== Record excerpts

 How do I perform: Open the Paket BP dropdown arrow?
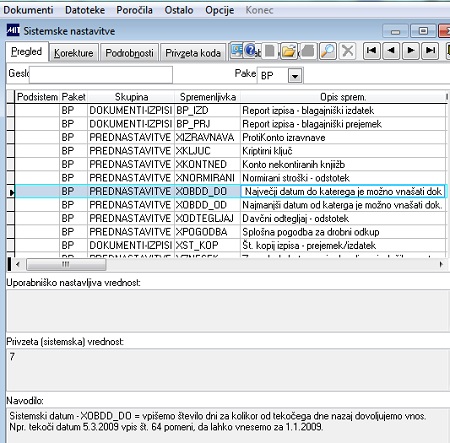click(295, 76)
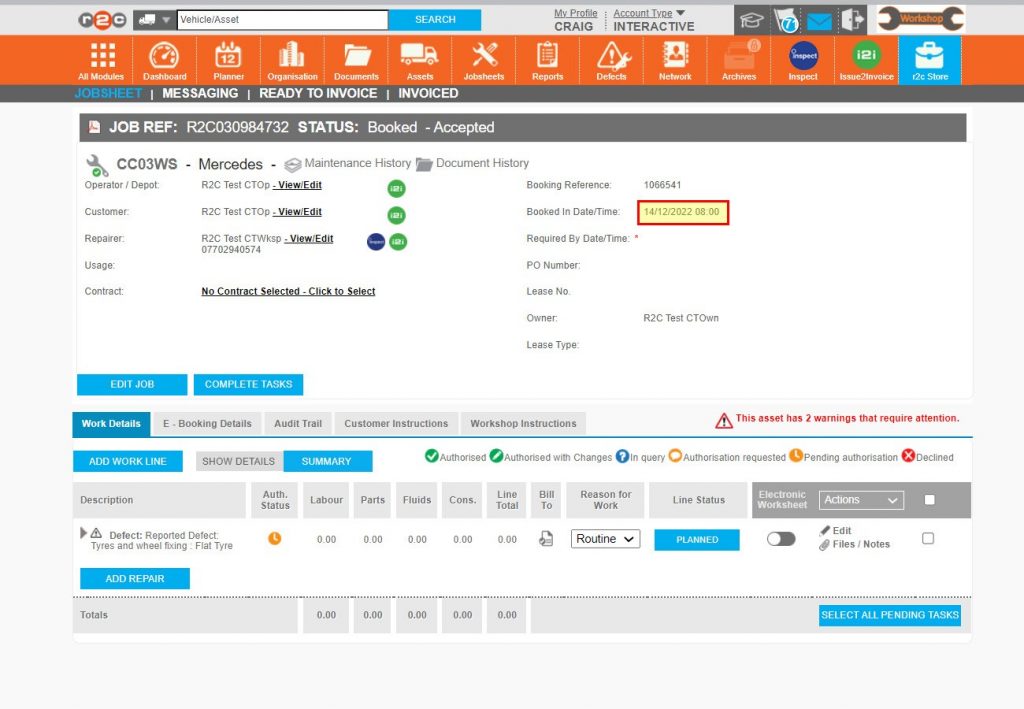This screenshot has height=709, width=1024.
Task: Toggle the Electronic Worksheet switch
Action: click(x=781, y=538)
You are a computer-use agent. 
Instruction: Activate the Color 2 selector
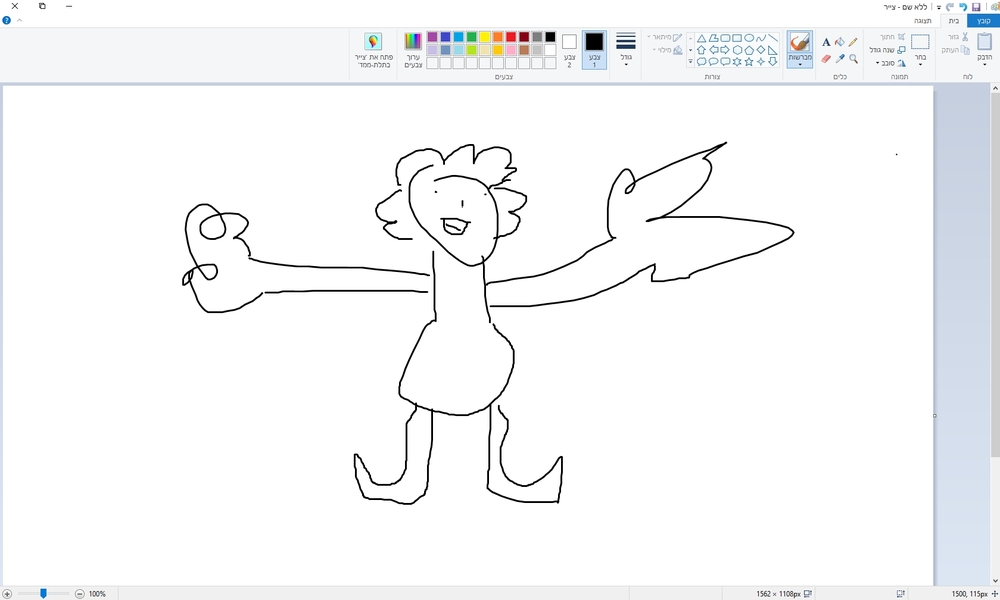click(x=569, y=49)

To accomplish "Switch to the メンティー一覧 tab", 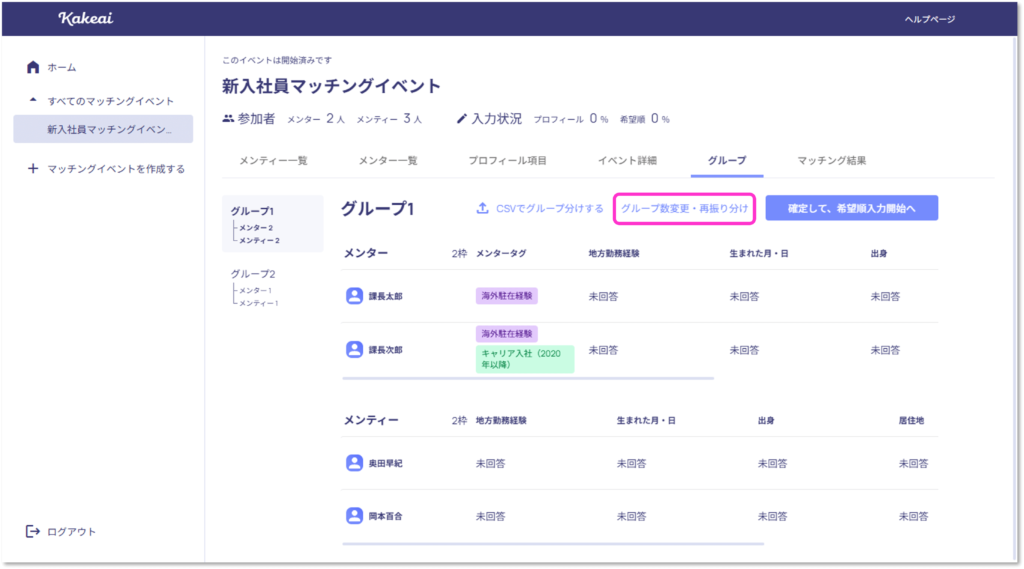I will tap(273, 160).
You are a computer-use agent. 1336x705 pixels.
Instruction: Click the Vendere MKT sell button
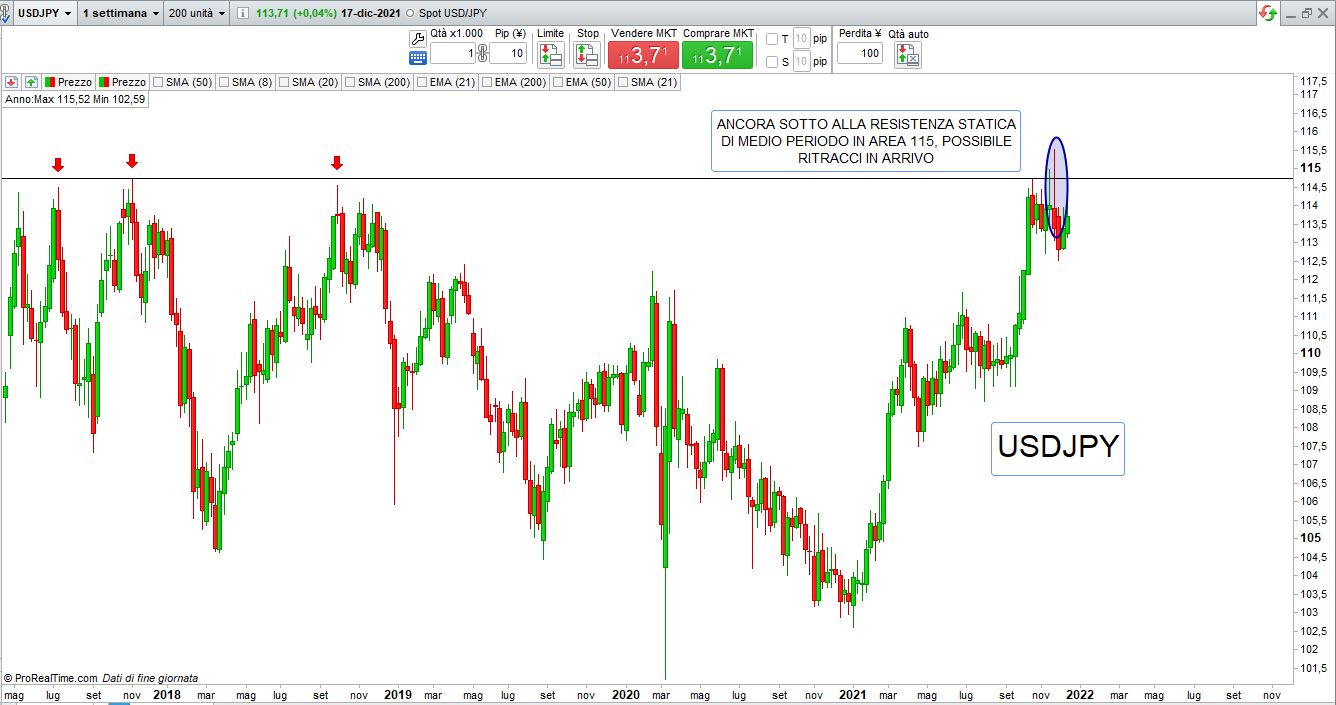[643, 55]
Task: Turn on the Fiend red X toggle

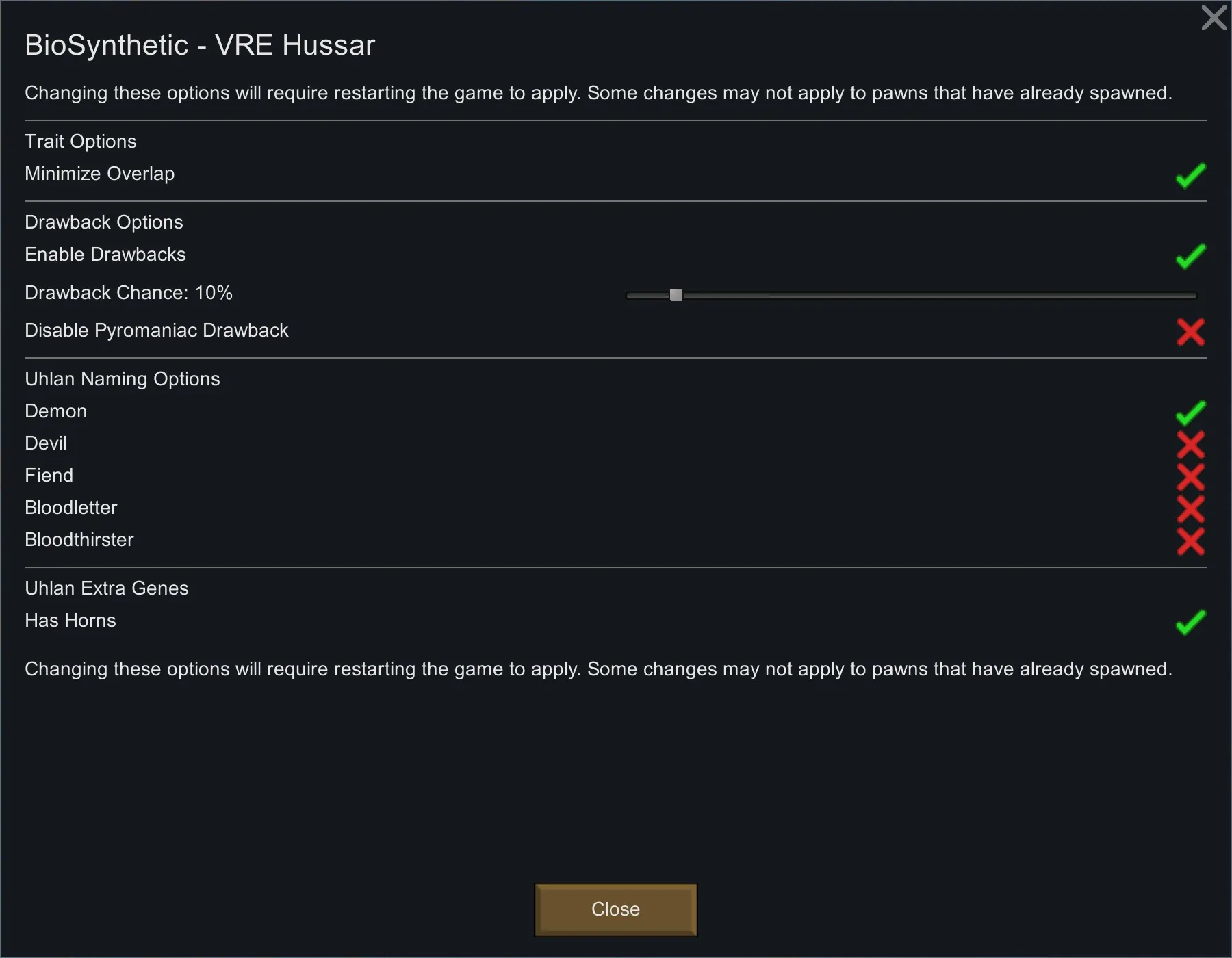Action: coord(1190,477)
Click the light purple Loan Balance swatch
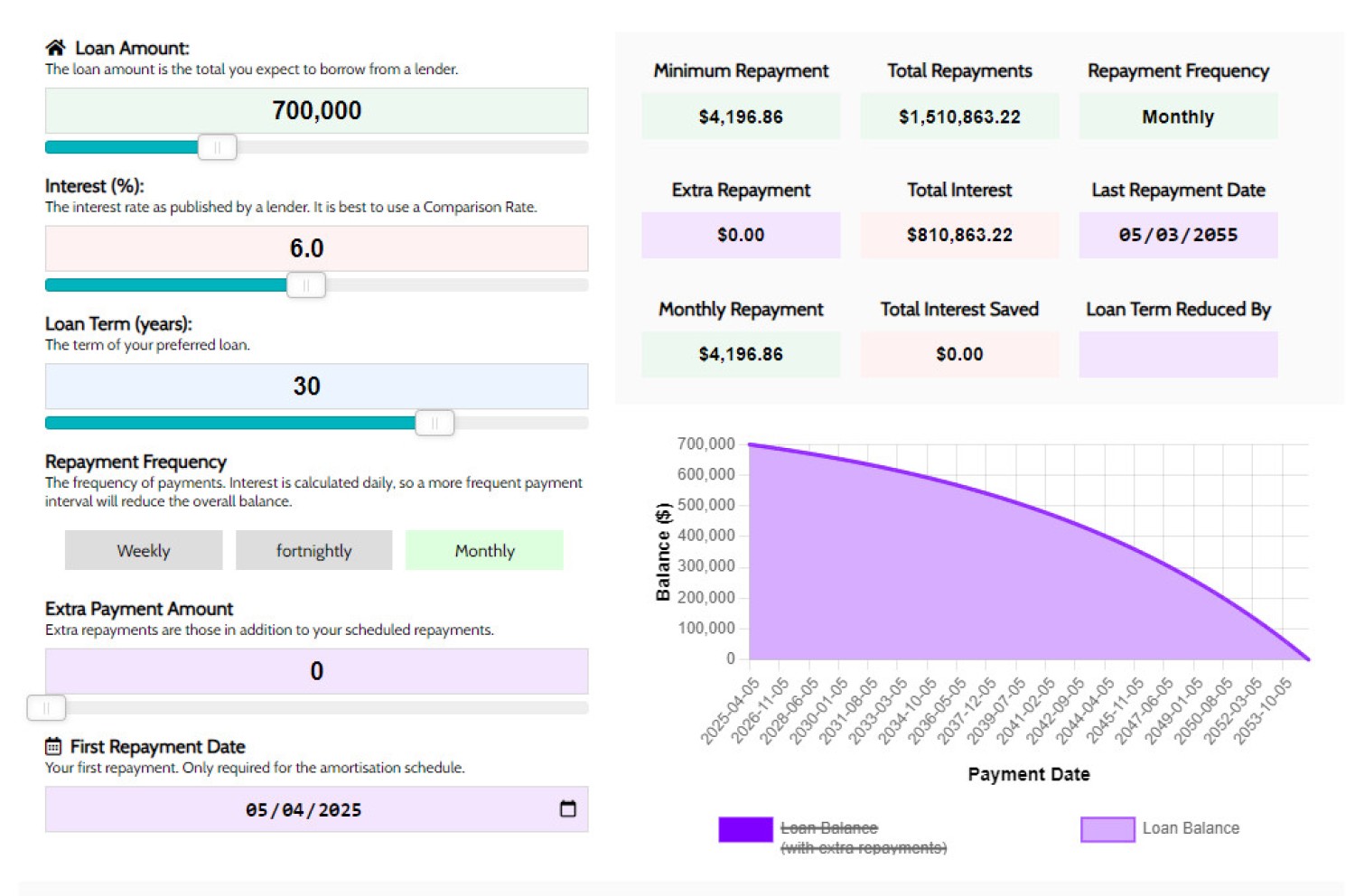This screenshot has height=896, width=1355. [1107, 829]
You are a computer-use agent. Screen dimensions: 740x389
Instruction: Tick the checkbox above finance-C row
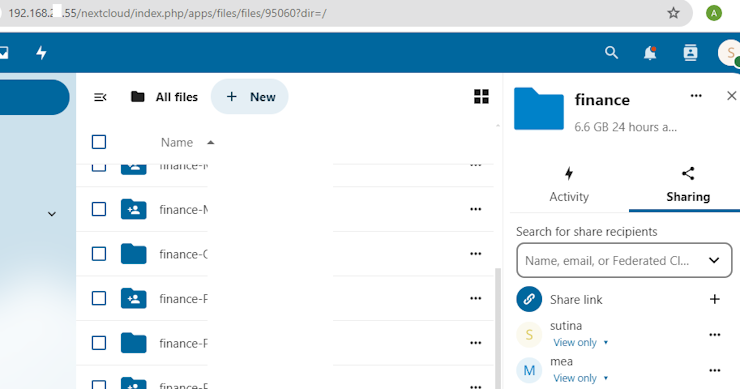click(99, 209)
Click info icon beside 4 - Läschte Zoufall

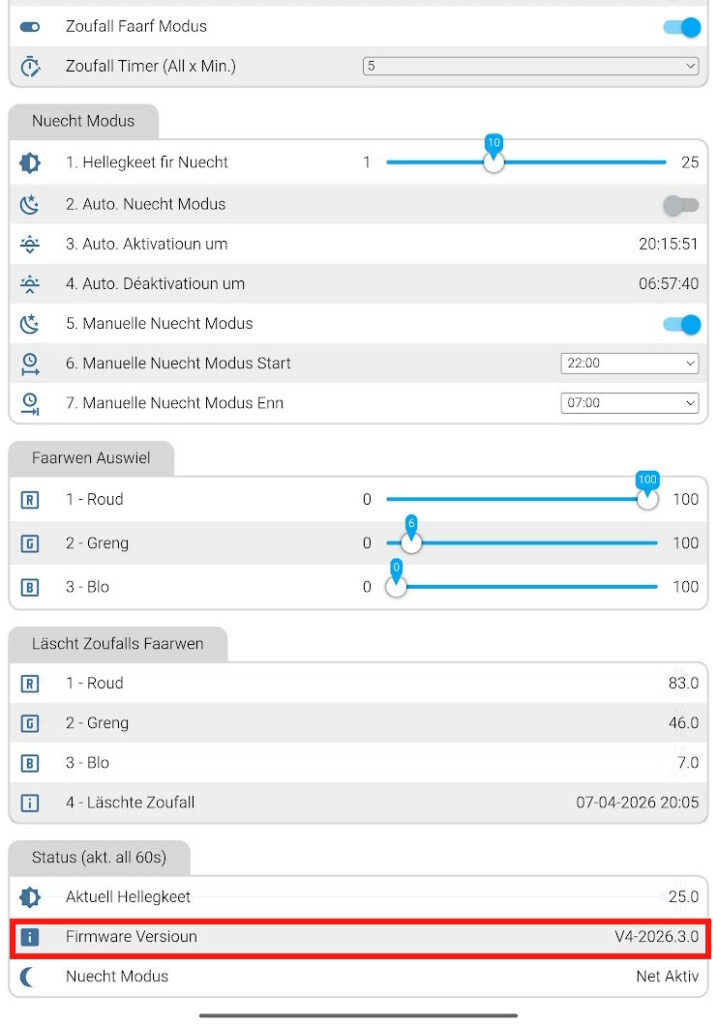point(30,803)
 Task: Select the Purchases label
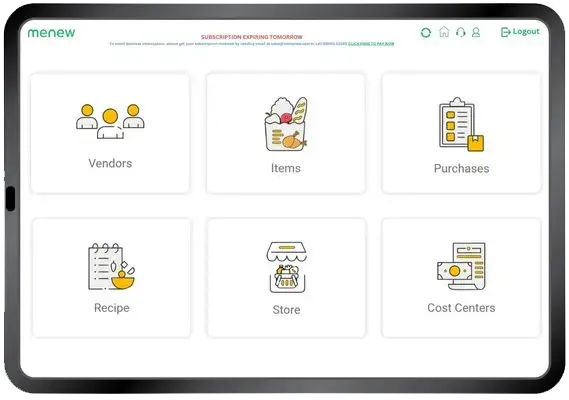click(462, 168)
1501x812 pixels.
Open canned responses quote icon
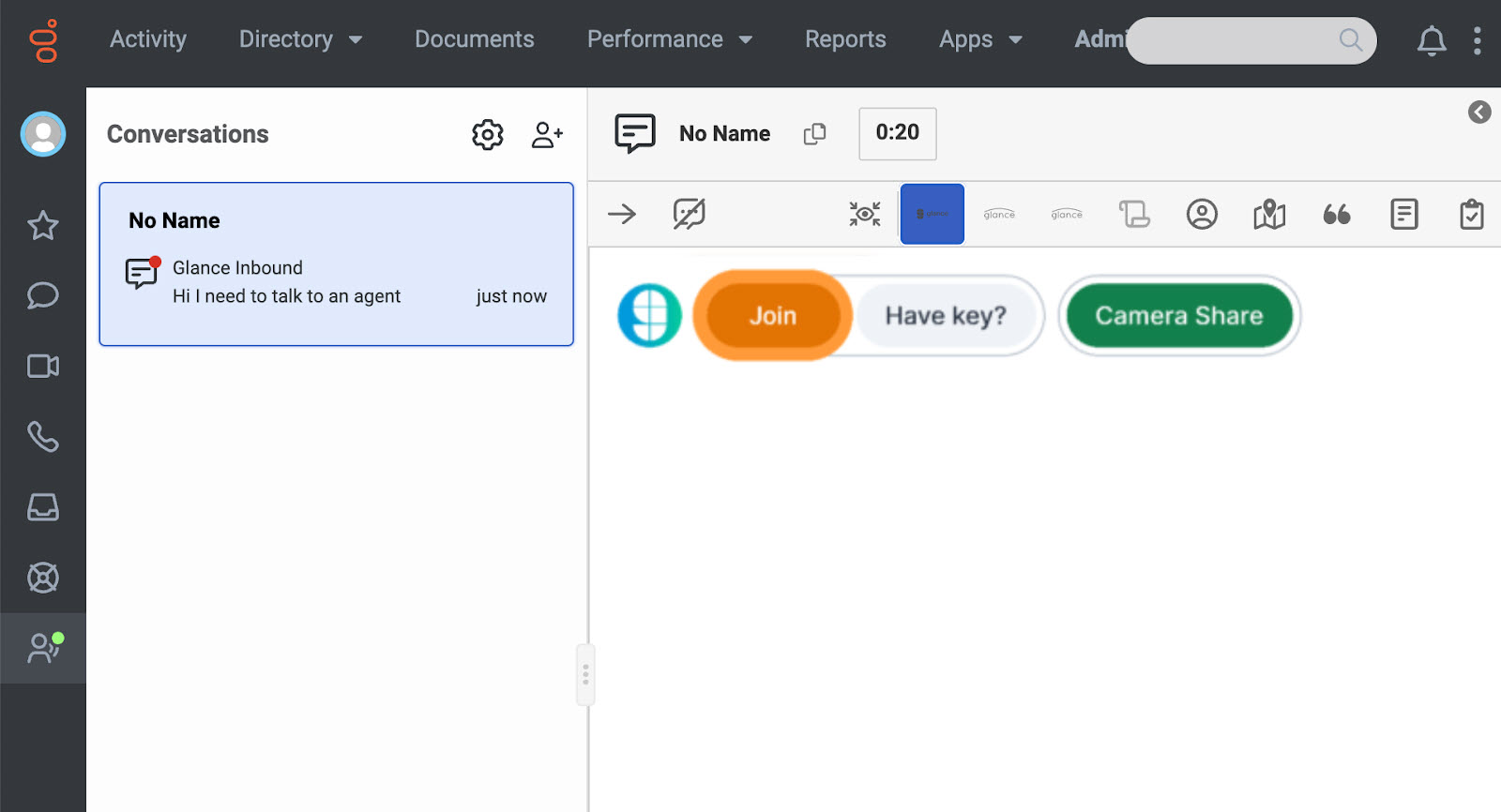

====

§ Try it
Each line from the one holding "Task: Turn on the Fiend red X toggle" through the final line of the data needs to be transcribed exactly. Include both ends, skip the pictures, and add nothing.

§ Reply to the task
Task: Turn on the Fiend red X toggle

Action: coord(1190,477)
Click the light purple Loan Balance swatch
This screenshot has height=896, width=1355. [1107, 829]
You are a computer-use agent. Screen dimensions: 740x389
Instruction: Tick the checkbox above finance-C row
click(99, 209)
Click info icon beside 4 - Läschte Zoufall

point(30,803)
 Task: Select the Purchases label
click(462, 168)
1501x812 pixels.
Open canned responses quote icon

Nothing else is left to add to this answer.